Más de dos meses después, EL PAÍS ha comprobado la realidad de esa promesa. Ha creado tres perfiles de adolescentes en ChatGPT, los ha usado para hacer preguntas sobre suicidio, consumo de drogas y prácticas sexuales, y ha consultado con cinco expertos en salud mental acerca de los resultados. La conclusión es inequívoca: la plataforma incumple sus promesas de seguridad, sigue ofreciendo a los adolescentes información que puede ponerles en peligro, y cuando alerta a los padres de estos comportamientos puede ser ya demasiado tarde.
La reciente explosión del desarrollo de la inteligencia artificial por parte de empresas y administraciones viene impulsada sobre todo por la promesa de usos futuros aún por definir. Los sistemas como ChatGPT son todavía soluciones en busca de problemas que resolver. El ansia por ganar cuota de mercado lo más rápidamente posible están llevándolos a buscar usuarios en todas partes. Y esto implica poner en manos de los consumidores productos que, de forma evidente, no tienen las garantías suficientes, ya no solo de efectividad, sino de seguridad.
OpenAI, a través de su fundador, Sam Altman, ha reconocido que más de un millón de usuarios hablan con ChatGPT sobre suicidio todas las semanas.
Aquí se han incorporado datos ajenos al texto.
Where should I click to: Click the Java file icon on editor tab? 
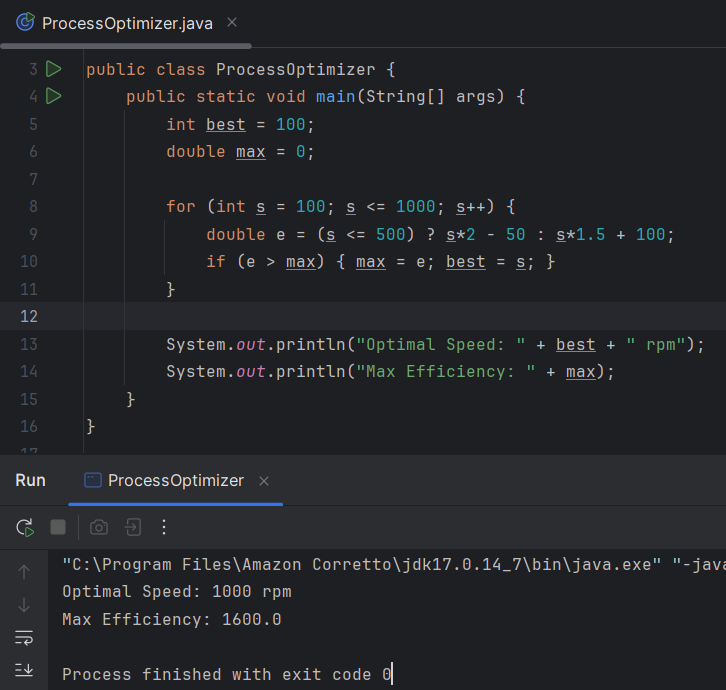pos(25,23)

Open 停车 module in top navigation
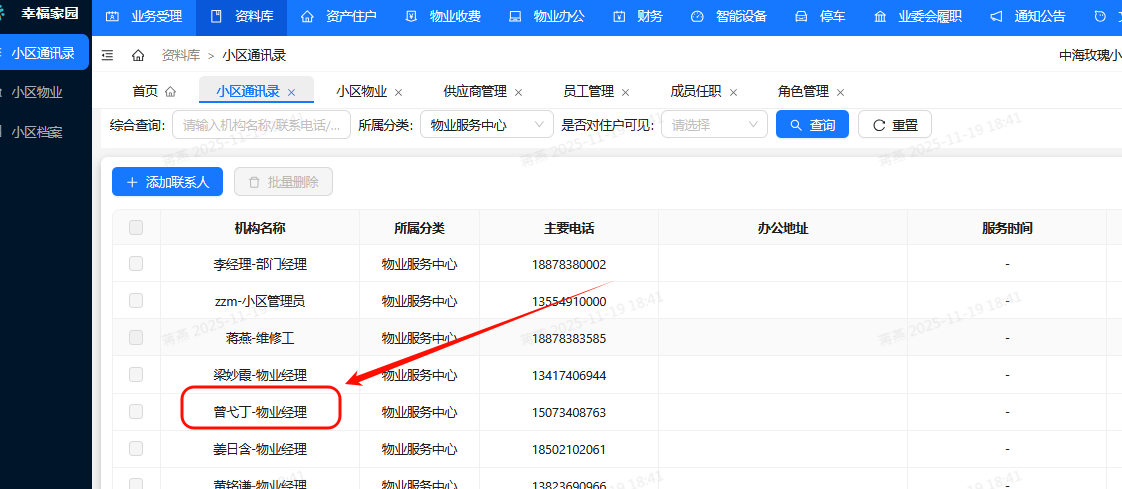click(x=823, y=17)
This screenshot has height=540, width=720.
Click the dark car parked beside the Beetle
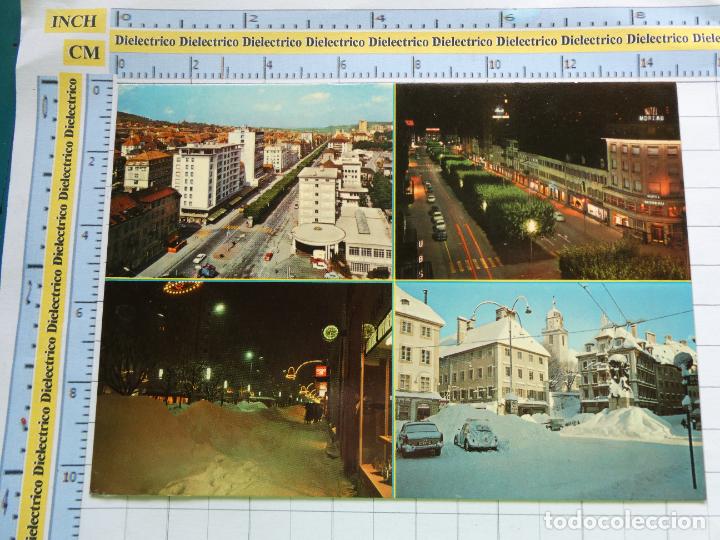coord(420,438)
Esto ya sería peligroso si se tratase de adultos, pero cuando se trata de adolescentes el problema resulta especialmente grave. Según un estudio con adolescentes británicos, uno de cada cuatro jóvenes vulnerables prefiere hablar con un chatbot que con una persona real. Los efectos de todo esto en la sociedad serán tan profundos como impredecibles.
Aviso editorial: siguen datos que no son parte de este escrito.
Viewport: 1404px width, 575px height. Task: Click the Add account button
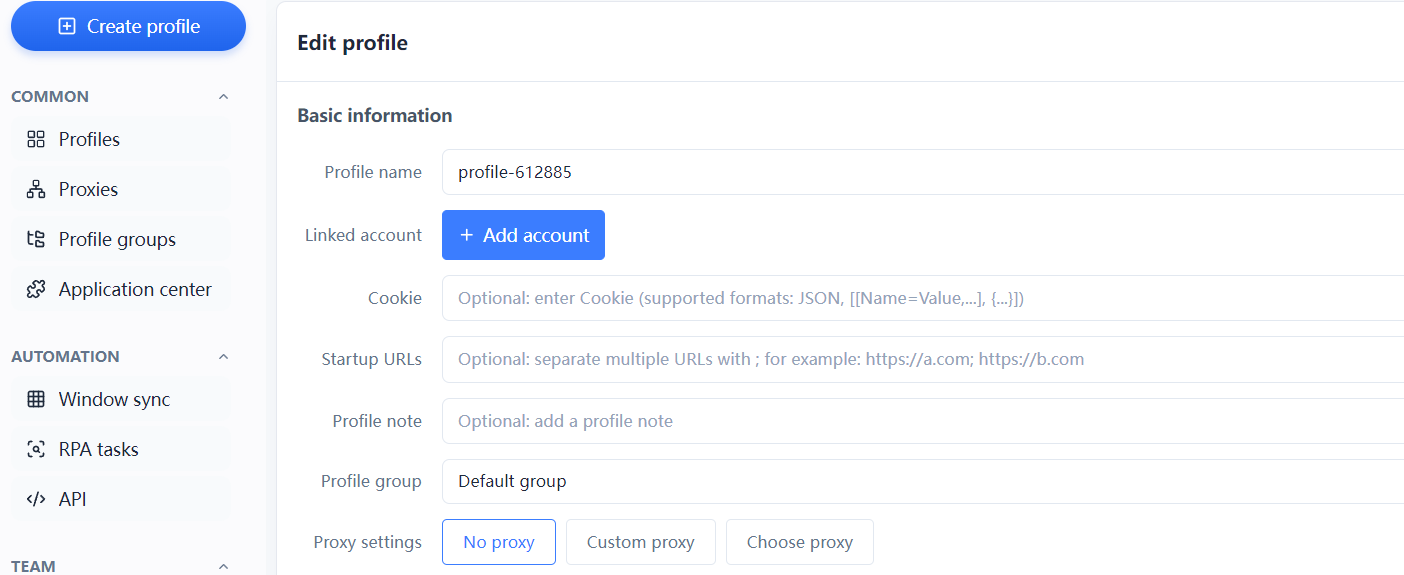[523, 235]
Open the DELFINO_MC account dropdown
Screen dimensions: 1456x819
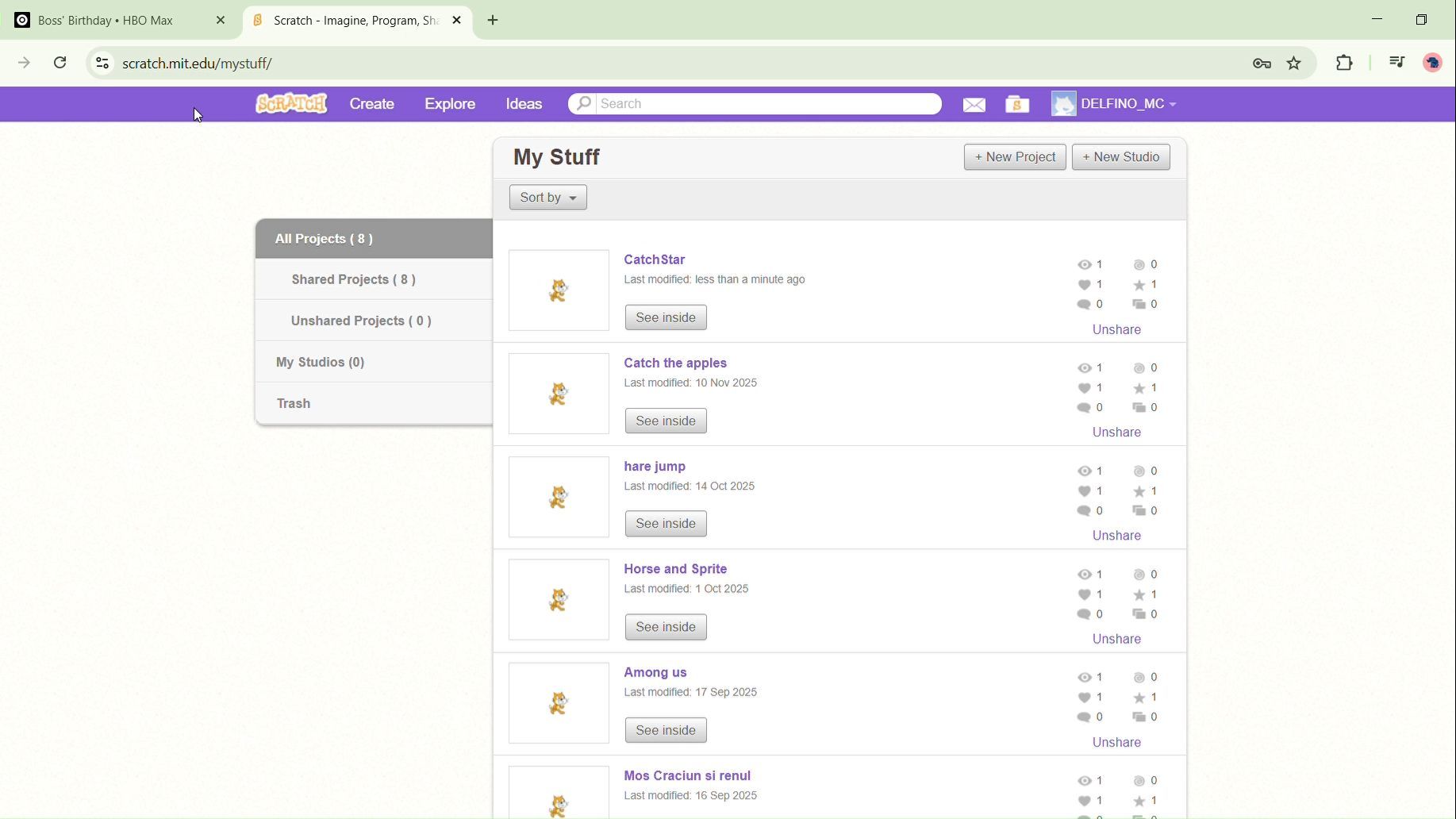pos(1115,104)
Lo que este fiasco revela es que, en la actual carrera comercial por dominar la IA, es ingenuo esperar de las empresas moderación y prudencia. Solo hay dos soluciones: o un gran compromiso en todo el sector para aplicar conjuntamente límites efectivos o, faltando esto, una contundente regulación de la IA por parte de las autoridades. Sea como sea, la respuesta ya está tardando.